--- Task inputs Enclosed Below ---
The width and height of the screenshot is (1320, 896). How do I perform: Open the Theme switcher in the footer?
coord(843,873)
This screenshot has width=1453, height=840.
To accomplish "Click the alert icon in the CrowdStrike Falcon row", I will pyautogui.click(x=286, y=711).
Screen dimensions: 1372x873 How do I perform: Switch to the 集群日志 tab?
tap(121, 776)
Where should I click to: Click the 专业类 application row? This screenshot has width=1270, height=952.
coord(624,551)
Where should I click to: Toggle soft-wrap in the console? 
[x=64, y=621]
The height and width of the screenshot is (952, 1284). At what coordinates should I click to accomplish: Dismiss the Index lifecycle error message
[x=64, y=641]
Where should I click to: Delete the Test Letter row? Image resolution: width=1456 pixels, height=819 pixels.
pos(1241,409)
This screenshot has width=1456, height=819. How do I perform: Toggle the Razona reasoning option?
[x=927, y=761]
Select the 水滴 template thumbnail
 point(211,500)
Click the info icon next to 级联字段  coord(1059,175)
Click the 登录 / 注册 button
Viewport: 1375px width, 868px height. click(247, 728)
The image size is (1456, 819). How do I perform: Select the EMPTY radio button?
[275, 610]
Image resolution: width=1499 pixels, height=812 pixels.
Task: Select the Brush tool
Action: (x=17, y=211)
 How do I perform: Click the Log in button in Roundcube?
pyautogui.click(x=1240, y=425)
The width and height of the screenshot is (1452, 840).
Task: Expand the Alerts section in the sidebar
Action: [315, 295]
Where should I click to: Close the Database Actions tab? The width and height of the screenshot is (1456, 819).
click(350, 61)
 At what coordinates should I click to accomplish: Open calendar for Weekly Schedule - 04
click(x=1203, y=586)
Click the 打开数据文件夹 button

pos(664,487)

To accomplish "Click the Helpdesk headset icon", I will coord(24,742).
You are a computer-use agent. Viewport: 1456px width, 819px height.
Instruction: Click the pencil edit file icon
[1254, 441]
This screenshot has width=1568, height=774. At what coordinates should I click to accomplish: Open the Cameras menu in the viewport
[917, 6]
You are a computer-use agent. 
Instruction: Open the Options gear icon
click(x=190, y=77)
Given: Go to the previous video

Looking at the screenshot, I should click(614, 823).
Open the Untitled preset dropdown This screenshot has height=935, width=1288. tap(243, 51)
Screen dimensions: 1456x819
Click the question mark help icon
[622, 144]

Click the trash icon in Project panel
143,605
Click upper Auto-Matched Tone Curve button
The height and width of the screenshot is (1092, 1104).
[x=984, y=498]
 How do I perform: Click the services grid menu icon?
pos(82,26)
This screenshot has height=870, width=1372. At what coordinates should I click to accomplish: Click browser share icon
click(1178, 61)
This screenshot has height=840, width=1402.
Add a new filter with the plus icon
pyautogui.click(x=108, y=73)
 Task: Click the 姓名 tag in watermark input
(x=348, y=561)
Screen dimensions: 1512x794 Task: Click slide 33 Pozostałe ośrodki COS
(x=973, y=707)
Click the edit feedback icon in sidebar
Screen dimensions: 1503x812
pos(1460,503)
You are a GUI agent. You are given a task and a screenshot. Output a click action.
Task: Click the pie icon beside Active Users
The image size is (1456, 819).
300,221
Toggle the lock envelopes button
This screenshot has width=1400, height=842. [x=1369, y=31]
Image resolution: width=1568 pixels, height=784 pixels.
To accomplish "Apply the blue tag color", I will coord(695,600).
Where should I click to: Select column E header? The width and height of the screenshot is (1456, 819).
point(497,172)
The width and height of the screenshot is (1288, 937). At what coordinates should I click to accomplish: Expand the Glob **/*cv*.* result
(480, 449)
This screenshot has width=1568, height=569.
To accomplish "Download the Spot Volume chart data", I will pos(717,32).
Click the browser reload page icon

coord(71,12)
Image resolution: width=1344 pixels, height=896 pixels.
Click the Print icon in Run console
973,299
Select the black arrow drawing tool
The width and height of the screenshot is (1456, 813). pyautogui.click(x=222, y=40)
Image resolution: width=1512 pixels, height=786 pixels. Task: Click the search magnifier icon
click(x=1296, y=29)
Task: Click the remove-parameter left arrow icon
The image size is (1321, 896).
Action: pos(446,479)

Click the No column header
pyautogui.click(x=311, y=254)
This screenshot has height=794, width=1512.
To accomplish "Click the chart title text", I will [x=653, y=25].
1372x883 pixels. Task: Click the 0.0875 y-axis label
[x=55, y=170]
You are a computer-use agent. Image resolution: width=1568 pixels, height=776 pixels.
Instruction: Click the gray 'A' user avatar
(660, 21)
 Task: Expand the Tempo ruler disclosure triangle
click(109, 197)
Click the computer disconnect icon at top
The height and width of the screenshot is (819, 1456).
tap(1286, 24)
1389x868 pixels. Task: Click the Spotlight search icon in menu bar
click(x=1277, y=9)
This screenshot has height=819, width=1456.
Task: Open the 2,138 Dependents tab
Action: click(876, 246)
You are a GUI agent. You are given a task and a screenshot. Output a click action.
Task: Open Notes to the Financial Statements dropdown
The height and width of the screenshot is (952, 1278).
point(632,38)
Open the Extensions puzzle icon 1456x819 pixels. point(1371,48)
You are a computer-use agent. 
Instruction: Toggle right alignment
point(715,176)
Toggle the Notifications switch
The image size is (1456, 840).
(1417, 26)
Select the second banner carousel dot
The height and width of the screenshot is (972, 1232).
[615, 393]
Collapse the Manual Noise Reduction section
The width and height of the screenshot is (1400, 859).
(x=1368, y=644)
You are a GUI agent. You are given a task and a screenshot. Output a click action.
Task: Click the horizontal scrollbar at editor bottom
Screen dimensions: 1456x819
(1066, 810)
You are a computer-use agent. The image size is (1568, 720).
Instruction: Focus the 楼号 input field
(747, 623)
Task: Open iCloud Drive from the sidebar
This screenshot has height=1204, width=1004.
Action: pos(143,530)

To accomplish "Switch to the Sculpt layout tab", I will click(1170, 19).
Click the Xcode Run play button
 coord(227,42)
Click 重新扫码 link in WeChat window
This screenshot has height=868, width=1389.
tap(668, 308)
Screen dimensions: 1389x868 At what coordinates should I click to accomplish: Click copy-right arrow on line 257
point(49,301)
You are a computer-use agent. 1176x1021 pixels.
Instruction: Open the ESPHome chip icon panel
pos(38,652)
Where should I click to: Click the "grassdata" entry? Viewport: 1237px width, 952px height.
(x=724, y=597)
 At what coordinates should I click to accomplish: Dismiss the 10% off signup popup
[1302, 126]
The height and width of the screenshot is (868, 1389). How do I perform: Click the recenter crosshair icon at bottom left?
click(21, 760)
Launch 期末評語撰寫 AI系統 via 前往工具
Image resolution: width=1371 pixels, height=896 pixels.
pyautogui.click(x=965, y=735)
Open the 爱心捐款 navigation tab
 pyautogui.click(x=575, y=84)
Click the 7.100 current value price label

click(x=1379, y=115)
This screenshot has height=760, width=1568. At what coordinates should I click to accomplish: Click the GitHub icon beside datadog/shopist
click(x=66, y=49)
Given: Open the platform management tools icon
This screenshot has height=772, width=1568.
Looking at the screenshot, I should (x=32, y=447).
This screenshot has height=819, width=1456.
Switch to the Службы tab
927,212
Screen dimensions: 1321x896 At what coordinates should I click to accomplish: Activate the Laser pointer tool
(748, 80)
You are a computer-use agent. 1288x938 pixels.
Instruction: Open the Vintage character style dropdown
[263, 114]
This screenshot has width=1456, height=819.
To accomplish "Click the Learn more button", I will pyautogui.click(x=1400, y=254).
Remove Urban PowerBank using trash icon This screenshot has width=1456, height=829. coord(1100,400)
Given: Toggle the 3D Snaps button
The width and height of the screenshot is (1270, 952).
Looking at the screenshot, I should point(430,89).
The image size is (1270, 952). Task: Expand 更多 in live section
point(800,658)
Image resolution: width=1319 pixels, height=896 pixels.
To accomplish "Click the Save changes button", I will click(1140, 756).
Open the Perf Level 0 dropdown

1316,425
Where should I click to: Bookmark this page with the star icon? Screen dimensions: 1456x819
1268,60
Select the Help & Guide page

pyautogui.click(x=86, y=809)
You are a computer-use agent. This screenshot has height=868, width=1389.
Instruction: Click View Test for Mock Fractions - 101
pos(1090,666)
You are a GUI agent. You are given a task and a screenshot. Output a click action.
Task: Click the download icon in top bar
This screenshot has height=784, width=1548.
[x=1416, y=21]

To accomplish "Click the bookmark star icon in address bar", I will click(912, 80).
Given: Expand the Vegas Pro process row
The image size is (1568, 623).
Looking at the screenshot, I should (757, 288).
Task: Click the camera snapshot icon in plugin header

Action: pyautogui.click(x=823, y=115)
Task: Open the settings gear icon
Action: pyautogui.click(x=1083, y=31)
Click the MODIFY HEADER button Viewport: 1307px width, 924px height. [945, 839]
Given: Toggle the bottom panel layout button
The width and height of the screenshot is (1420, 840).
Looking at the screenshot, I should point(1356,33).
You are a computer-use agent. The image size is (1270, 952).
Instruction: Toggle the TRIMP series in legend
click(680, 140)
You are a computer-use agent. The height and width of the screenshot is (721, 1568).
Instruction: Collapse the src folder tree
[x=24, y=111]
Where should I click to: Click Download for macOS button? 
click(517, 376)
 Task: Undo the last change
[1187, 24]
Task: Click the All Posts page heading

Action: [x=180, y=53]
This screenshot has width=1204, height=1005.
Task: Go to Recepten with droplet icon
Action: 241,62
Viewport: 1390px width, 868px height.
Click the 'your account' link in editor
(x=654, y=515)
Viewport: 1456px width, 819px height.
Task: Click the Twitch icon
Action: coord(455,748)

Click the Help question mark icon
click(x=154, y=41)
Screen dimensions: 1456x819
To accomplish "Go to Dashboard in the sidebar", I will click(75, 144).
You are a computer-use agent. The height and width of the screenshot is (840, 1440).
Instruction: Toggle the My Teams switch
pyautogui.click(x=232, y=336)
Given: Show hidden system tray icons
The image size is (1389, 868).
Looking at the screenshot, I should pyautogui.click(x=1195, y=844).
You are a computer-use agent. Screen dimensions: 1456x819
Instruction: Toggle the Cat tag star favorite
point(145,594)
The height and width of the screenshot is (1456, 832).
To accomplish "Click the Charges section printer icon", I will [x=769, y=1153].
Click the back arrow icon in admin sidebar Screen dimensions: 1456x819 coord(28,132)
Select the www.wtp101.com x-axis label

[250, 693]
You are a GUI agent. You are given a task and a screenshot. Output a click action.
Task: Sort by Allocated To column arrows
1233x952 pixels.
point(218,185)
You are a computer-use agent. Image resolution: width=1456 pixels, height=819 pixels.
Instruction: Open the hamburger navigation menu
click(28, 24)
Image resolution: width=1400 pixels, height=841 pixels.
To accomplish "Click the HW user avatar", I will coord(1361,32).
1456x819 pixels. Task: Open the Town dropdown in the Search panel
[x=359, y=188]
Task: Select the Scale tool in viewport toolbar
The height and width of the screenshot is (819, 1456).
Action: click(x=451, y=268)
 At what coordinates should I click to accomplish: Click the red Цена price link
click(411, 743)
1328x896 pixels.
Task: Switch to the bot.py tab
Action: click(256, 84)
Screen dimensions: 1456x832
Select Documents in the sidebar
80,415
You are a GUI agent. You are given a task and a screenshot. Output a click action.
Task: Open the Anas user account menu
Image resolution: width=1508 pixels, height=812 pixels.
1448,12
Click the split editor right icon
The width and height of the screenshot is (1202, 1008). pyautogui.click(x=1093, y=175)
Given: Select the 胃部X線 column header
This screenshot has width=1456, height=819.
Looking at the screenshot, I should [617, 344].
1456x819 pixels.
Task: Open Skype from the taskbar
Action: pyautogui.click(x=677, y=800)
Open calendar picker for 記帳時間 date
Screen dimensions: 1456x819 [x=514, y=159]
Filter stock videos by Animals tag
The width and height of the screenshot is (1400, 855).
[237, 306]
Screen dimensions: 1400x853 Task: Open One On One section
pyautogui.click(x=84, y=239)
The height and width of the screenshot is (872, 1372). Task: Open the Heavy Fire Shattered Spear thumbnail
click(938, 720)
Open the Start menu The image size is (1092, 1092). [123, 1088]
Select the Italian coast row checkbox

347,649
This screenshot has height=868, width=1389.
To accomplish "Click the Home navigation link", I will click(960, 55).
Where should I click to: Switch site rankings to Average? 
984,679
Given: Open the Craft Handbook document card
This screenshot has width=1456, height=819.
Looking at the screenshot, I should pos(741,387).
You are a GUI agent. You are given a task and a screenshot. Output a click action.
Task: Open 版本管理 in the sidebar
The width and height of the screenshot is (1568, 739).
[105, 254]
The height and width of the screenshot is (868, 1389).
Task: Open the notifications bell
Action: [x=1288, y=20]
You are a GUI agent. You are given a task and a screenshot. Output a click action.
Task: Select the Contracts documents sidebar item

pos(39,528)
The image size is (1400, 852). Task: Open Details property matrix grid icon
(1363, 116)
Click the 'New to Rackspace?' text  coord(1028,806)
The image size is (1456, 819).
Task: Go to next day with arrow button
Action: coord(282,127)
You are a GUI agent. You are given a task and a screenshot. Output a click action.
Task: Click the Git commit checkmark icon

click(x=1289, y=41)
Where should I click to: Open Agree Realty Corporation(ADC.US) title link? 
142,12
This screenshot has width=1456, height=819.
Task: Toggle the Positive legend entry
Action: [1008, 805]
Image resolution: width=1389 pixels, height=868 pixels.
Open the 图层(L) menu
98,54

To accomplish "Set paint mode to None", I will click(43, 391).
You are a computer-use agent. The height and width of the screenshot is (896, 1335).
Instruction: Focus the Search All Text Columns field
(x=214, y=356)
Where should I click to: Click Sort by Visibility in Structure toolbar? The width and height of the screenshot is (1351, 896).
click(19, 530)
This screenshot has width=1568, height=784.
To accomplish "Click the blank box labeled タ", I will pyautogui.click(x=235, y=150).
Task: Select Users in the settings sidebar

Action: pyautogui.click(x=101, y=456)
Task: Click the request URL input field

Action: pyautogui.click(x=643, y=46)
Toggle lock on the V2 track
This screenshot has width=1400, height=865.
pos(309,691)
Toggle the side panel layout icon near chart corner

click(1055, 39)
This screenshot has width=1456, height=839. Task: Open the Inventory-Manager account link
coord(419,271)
--- End of Enclosed Task inputs ---
Aim of the task
Retype the records above, but only those lines that fall between the line containing "Instruction: Open the hamburger" and the line containing "Given: Select the 胃部X線 column header", with both of those lines included, exactly as written.

Solution for this problem
Instruction: Open the hamburger navigation menu
click(28, 24)
Image resolution: width=1400 pixels, height=841 pixels.
To accomplish "Click the HW user avatar", I will coord(1361,32).
1456x819 pixels. Task: Open the Town dropdown in the Search panel
[x=359, y=188]
Task: Select the Scale tool in viewport toolbar
The height and width of the screenshot is (819, 1456).
Action: click(x=451, y=268)
 At what coordinates should I click to accomplish: Click the red Цена price link
click(411, 743)
1328x896 pixels.
Task: Switch to the bot.py tab
Action: click(256, 84)
Screen dimensions: 1456x832
Select Documents in the sidebar
80,415
You are a GUI agent. You are given a task and a screenshot. Output a click action.
Task: Open the Anas user account menu
Image resolution: width=1508 pixels, height=812 pixels.
1448,12
Click the split editor right icon
The width and height of the screenshot is (1202, 1008). pyautogui.click(x=1093, y=175)
Given: Select the 胃部X線 column header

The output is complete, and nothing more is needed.